* _What is being asked_
Reproduce only the lines that run from the line containing "Click the 确定 button" to the end of the entries below, exactly as they stand.
== == ==
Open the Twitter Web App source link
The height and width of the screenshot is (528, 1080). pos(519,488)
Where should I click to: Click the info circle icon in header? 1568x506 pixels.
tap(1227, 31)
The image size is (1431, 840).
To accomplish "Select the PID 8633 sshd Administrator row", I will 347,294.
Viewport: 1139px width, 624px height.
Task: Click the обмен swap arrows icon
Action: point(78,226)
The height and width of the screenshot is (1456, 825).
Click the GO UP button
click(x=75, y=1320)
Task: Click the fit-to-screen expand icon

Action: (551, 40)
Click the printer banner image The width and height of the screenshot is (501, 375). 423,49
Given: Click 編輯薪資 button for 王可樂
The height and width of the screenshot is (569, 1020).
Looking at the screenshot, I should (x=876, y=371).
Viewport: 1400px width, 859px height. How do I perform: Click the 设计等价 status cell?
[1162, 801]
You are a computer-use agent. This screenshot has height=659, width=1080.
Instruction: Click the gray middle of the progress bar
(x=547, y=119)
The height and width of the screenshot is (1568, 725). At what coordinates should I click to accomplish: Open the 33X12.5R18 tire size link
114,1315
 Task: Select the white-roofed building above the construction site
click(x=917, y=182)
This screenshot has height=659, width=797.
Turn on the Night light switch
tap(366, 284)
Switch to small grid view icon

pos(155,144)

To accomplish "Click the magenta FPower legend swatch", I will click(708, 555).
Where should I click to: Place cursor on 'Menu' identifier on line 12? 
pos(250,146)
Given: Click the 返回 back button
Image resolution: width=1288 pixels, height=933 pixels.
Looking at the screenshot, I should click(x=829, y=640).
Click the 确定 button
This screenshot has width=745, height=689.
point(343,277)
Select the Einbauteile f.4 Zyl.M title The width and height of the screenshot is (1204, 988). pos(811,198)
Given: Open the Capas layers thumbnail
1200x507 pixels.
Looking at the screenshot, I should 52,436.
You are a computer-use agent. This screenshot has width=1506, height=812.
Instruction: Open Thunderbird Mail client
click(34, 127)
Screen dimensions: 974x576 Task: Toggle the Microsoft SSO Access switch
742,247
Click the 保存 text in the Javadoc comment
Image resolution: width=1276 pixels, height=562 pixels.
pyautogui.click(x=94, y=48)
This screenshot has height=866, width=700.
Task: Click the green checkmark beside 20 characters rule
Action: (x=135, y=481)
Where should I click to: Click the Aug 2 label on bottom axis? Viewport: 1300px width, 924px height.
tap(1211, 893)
== == ==
* _Problem solution_
Click the 确定 button
This screenshot has width=745, height=689.
point(343,277)
Select the Einbauteile f.4 Zyl.M title The width and height of the screenshot is (1204, 988). pos(811,198)
Given: Open the Capas layers thumbnail
1200x507 pixels.
Looking at the screenshot, I should 52,436.
You are a computer-use agent. This screenshot has width=1506, height=812.
Instruction: Open Thunderbird Mail client
click(34, 127)
Screen dimensions: 974x576 Task: Toggle the Microsoft SSO Access switch
742,247
Click the 保存 text in the Javadoc comment
Image resolution: width=1276 pixels, height=562 pixels.
pyautogui.click(x=94, y=48)
This screenshot has height=866, width=700.
Task: Click the green checkmark beside 20 characters rule
Action: (x=135, y=481)
Where should I click to: Click the Aug 2 label on bottom axis? Viewport: 1300px width, 924px height.
tap(1211, 893)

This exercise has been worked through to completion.